Writer and Director: Sarah Majland
A fairly traditional family melodrama, Sarah Majland’s The Summer After Dad Died has a strong character base that promises much from its knotty relationships and has considerable potential for expansion. Bringing together a set of people for a reunion of sorts who know each other too well but carry a variety of grievances has dramatic possibilities that are not fully realised in the current version playing at the Hen & Chickens Theatre. Majland’s story gets a little swept up in plot devices rather than the grief and long-held resentments between sisters that should motor this 75-minute drama.
In 1985, sisters Marianne and Tina arrive at their dad’s summer home with their respective partners Peter and Thomas to commemorate a year since his death. While waiting for their preferred half-sister Anna, the two couples squabble as marital tensions come to the fore, and Tina’s plans to travel to Africa create derision. With plenty of secrets to reveal over their few days together, the dilapidated house is not the only thing falling apart.
Majland has created a really strong scenario and, for the first few scenes, The Summer After Dad Died sails along, setting up some of the through lines that establish romantic unhappiness and personal discontents all round. At the heart of this is some really good and nicely contrasting character work with the disgruntled Marianne bickering with her selfish husband Peter over their needy baby, and particularly the free-spirited Tina, whose determination to enjoy herself and ignore her sister’s extensive griping offers a potentially interesting study of two quite different but related women.
Yet having got five characters into the house, Majland starts to lose track of their purpose, imposing a series of over-egged revelations just to destroy the harmony, but without fully seeding the breakdown of these romantic relationships or why it should happen at this moment. And this more cliched path through the story seems to sidestep the more interesting potential to understand the family itself and the very different connection the three sisters had with their father and each other – reduced to throwaway references in a hysterical final confrontation.

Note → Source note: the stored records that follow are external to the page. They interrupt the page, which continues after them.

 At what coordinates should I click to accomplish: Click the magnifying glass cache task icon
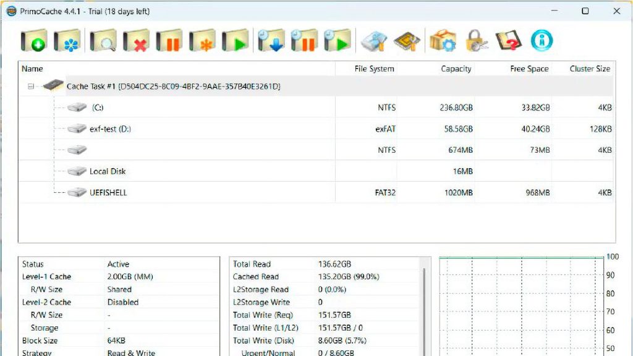tap(103, 41)
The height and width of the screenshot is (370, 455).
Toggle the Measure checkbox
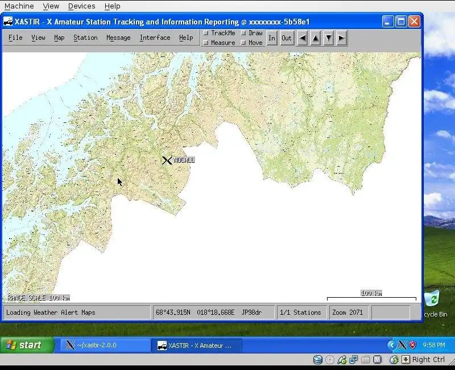coord(206,43)
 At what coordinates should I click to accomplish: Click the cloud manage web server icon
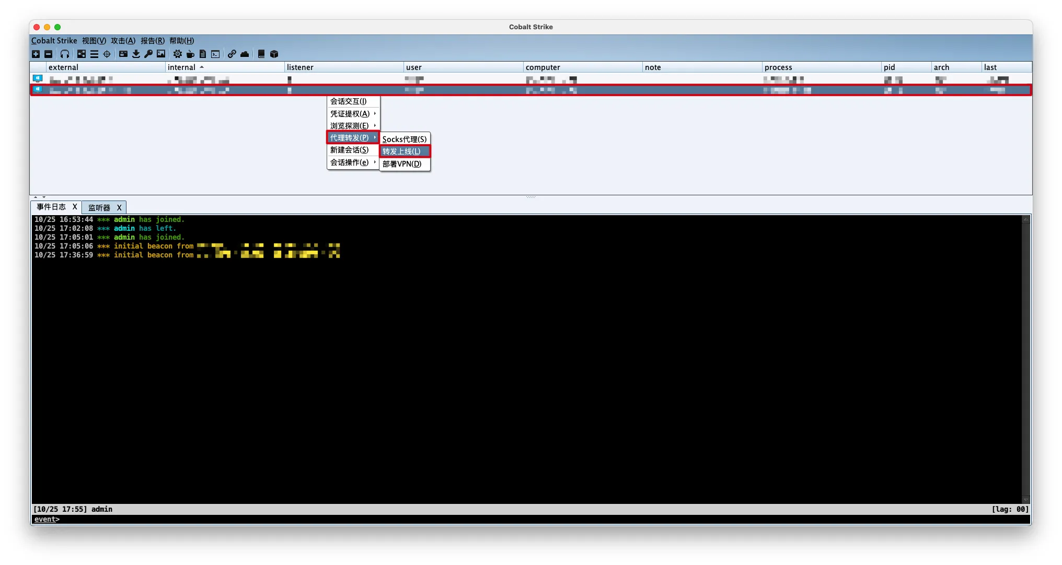[x=245, y=54]
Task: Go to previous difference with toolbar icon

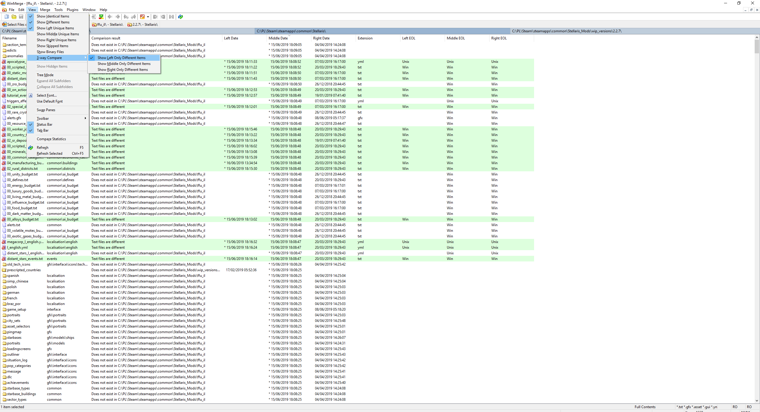Action: pyautogui.click(x=117, y=17)
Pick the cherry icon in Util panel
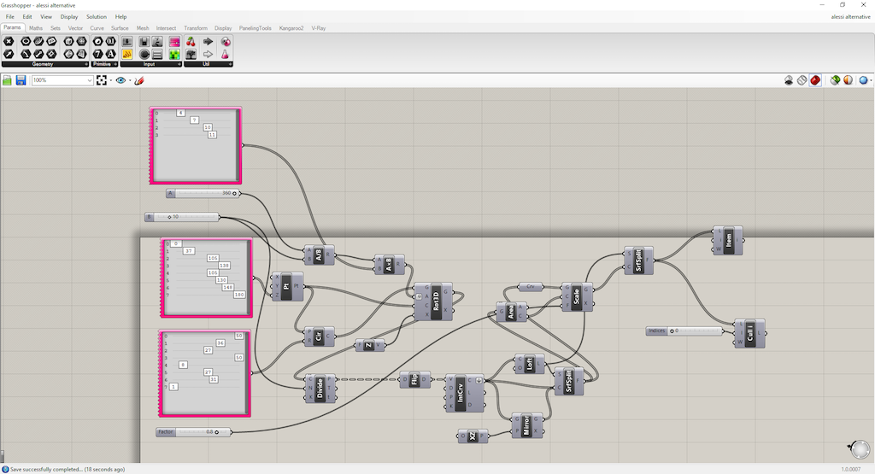The height and width of the screenshot is (474, 875). pos(191,42)
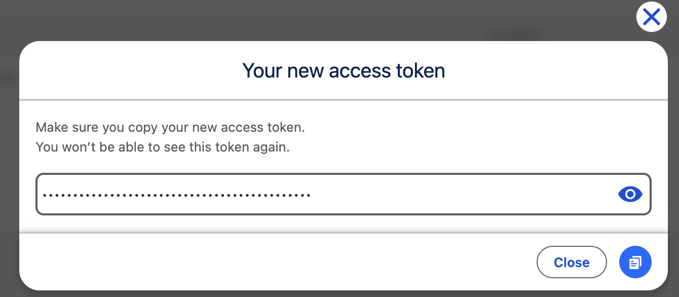Unmask the token using the eye toggle
The width and height of the screenshot is (679, 297).
[630, 194]
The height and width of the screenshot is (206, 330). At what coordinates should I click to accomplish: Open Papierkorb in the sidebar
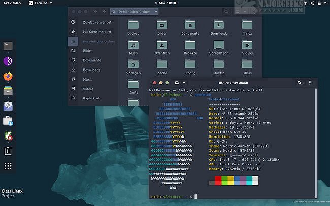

And it changes the purpose of The Summer After Dad Died to a tale about the less interesting men making decisions that affect their partners rather than a story that is fundamentally centred on the women, their agency and their contrasting perspectives. What does it mean to Tina and Marianne to be back in this house, surrounded by memories of a parent with whom they clearly had an ambiguous relationship? How does Anna’s presence change the dynamic and how do the sisters experience and express their complex grief? These characters are so vivid it feels a shame not to give them the space to delve into their complex history to create opportunities for conflict and solidarity across the play, leaving them alone to talk and reflect.
Performed by Halli Pattison as the petulant Marianne, an excellent Milja Marttila as Tina, and Cristina Parracho as the underdeveloped Anna, currently only a cypher for other people’s storylines, there is much more potential in Majland’s scenario than some drawn-out soapy affairs. The men are ultimately secondary, bystanders even to what should be the story of sisters and what it means to step back into a past that won’t let go of you.